|
HS Code |
573917 |
| Chemical Name | 1-(2'-Chloro-5'-sulfophenyl)-3-methyl-5-pyrazolone |
| Molecular Formula | C10H8ClN2O4S |
| Molecular Weight | 288.70 g/mol |
| Appearance | Yellow to orange powder |
| Solubility | Soluble in water |
| Melting Point | 190-195°C (decomposes) |
| Cas Number | 89-06-1 |
| Synonyms | Metolachlor Yellow; Chlorosulfonphenylmethylpyrazolone |
| Storage Conditions | Store in a cool, dry place, protect from light |
| Application | Used as a chromogenic reagent in biochemical assays |
As an accredited 1-(2'-CHLORO-5'-SULFOPHENYL)-3-METHYL-5-PYRAZOLONE factory, we enforce strict quality protocols—every batch undergoes rigorous testing to ensure consistent efficacy and safety standards.
| Packing | White HDPE bottle containing 100g of 1-(2'-Chloro-5'-sulfophenyl)-3-methyl-5-pyrazolone. Labeled with product details, hazard symbols, and batch number. |
| Container Loading (20′ FCL) | Container Loading (20′ FCL): 10 MT packed in 25 kg fiber drums with polythene liners, safely loaded for export shipment. |
| Shipping | 1-(2'-Chloro-5'-sulfophenyl)-3-methyl-5-pyrazolone should be shipped in tightly sealed containers, protected from moisture and light. It must be handled by trained staff, with labeling according to GHS regulations. Transportation should comply with relevant hazardous material guidelines to ensure safety and prevent contamination or leaks during transit. |
| Storage | Store **1-(2'-Chloro-5'-sulfophenyl)-3-methyl-5-pyrazolone** in a tightly sealed container, away from moisture, heat, and direct sunlight. Keep in a cool, dry, and well-ventilated area, separated from incompatible substances, such as strong oxidizers and bases. Ensure appropriate labeling and restrict access to trained personnel. Use secondary containment to minimize spill risks.
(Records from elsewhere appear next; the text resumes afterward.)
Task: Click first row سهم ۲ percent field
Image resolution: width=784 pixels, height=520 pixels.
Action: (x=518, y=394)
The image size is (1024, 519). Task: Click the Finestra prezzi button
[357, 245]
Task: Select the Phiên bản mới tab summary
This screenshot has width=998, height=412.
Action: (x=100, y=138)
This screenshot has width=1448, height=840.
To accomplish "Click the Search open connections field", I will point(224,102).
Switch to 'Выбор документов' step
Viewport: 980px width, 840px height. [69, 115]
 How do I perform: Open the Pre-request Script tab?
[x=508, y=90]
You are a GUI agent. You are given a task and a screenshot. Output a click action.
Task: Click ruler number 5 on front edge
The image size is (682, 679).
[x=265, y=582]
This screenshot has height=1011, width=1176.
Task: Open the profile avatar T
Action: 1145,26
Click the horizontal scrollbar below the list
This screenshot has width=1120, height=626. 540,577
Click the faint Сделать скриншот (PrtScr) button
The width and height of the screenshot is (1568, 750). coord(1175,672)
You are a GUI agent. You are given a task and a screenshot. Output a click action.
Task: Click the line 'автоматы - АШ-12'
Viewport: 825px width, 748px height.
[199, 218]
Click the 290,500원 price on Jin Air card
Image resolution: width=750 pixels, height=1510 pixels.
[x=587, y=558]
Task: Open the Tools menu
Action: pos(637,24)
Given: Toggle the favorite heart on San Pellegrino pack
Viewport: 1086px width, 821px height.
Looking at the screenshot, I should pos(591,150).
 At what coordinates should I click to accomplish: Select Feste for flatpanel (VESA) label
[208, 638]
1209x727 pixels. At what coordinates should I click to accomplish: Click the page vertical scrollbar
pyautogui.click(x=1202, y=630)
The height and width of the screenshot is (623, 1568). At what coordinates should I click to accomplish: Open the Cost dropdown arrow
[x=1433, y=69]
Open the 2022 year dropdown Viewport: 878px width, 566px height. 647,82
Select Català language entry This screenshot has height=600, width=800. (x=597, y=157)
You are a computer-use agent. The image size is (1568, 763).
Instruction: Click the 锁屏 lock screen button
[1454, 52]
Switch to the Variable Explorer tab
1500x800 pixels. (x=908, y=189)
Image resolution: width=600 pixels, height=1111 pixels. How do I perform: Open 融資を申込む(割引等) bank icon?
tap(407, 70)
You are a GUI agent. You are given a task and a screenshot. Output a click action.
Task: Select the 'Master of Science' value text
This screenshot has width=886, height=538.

Follow all relevant safety and regulatory guidelines. |
| Shelf Life | Shelf life of 1-(2'-Chloro-5'-sulfophenyl)-3-methyl-5-pyrazolone is typically 3–5 years when stored in tightly sealed containers, protected from moisture. |
Competitive 1-(2'-CHLORO-5'-SULFOPHENYL)-3-METHYL-5-PYRAZOLONE prices that fit your budget—flexible terms and customized quotes for every order.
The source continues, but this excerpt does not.